This is in Glendale, which is up to 40 percent Armenian. Armenian-Latino violence is an old story in California.

In a review of Jared Taylor's book White Identity, Steve Sailer wrote

Since many of his examples are drawn from my native Los Angeles, I am able to confirm their validity. For example, Taylor writes:

"In March 2005, there was a riot involving 200 to 400 Armenian and Hispanic students at Grant High School in Los Angeles. … The school's dean, Daniel Gruenberg, explained that there had been similar eth­nic battles at least once a year for more than a decade."

Grant H.S. is in a fairly nice part of the San Fernando Valley, just north of tony Sherman Oaks, home to numerous character actors and screenwriters. You've seen dozens of TV shows filmed on Grant's campus. I've shot hoops at the high school's gym on and off since the 1970s.

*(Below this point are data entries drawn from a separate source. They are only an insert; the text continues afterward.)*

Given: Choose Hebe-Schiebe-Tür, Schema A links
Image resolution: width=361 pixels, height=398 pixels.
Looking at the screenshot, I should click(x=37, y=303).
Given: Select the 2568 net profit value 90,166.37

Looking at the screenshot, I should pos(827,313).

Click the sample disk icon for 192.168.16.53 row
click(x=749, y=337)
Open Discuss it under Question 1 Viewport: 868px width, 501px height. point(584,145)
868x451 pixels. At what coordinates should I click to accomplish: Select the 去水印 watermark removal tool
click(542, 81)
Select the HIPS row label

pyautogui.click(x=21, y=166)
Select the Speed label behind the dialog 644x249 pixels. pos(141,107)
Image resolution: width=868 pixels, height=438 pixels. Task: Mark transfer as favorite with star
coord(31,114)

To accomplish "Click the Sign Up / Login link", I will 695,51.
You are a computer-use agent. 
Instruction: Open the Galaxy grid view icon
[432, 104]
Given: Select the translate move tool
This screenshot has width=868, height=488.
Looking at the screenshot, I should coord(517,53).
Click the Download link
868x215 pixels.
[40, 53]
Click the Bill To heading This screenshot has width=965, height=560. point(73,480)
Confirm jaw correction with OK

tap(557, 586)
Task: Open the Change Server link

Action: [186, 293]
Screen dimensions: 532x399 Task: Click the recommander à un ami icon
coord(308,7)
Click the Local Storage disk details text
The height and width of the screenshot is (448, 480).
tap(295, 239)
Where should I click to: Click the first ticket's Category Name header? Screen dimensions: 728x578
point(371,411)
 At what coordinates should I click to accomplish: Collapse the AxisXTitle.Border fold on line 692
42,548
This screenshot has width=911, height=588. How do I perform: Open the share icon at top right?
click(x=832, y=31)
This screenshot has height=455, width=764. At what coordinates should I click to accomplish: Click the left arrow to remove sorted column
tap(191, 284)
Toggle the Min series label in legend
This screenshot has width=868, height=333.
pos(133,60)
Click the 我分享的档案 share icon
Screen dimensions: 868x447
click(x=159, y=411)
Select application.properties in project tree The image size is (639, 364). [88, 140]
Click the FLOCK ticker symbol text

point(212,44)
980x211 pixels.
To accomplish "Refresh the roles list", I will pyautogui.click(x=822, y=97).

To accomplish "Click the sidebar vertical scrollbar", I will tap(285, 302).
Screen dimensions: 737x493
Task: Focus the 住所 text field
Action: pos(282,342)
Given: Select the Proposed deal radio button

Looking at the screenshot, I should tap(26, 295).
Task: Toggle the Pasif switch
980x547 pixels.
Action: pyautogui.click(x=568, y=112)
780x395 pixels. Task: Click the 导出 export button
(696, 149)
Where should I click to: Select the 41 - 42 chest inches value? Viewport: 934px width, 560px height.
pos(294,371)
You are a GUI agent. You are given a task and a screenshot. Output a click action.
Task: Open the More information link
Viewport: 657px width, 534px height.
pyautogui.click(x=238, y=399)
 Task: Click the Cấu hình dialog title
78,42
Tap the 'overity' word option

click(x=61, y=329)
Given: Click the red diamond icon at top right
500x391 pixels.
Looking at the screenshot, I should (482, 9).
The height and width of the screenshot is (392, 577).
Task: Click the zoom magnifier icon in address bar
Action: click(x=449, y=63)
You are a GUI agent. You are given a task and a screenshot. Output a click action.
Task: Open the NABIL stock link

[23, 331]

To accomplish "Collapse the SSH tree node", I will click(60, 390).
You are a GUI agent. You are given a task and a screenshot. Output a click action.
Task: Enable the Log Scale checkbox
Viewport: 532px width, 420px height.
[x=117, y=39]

Is Taylor overstating how long this history of mass violence between Armenians and Mexicans has gone on at Grant?

No—he's understating it. A 2000 article in the L.A. Times reported:

"John Salapa's ninth-graders have been at Grant High for only two months, but they have already learned a few things. … And they know what October means: fights between Armenian Americans and Latinos …'It's a tradition,' one said. 'That's why they call it the October riots. They probably schedule it.'"[Program Seeks to Reduce Latino-Armenian Tensions at School, By Hilary E. MacGregor, October 22, 2000]

Why? The LA Times' MacGregor continued:

"For as long as most people there can remember, tensions between Armenians and Latinos at Grant have flared in late October. The 3,300-member student body, representing 32 cultures, is one of the most diverse in the San Fernando Valley. … One district official speculated that tension between the Latino and Armenian students may have originated from disputes over relief efforts in the mid-1980s after earthquakes in Mexico and Armenia. At the time, students from each ethnic group claimed that the other received more empathy and relief …"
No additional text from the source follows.